Word and element location data

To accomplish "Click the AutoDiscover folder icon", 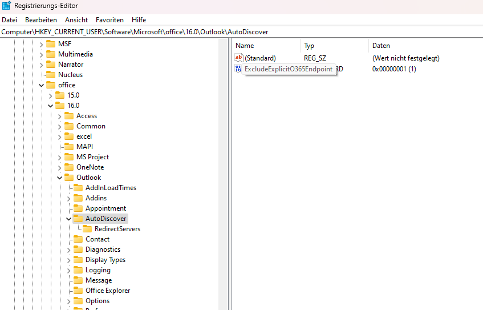I will (78, 219).
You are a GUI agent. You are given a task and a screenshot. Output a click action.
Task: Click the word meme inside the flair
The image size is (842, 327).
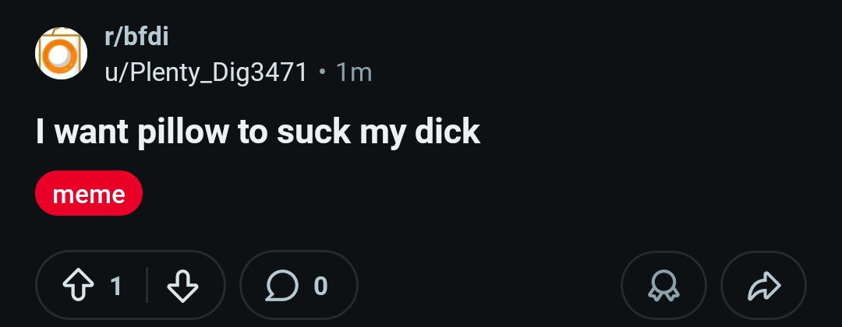point(89,194)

__Exercise aim__:
Turn the lines of the records, from the line with "You are a GUI" through the end of the records, into a Markdown table with the columns Row and Text, skipping blank lines. Leave the pictures out of the table.

__Written answer__:
| Row | Text |
|---|---|
| 1 | You are a GUI agent. You are given a task and a screenshot. Output a click action. |
| 2 | Task: Click the word meme inside the flair |
| 3 | The image size is (842, 327). |
| 4 | point(89,194) |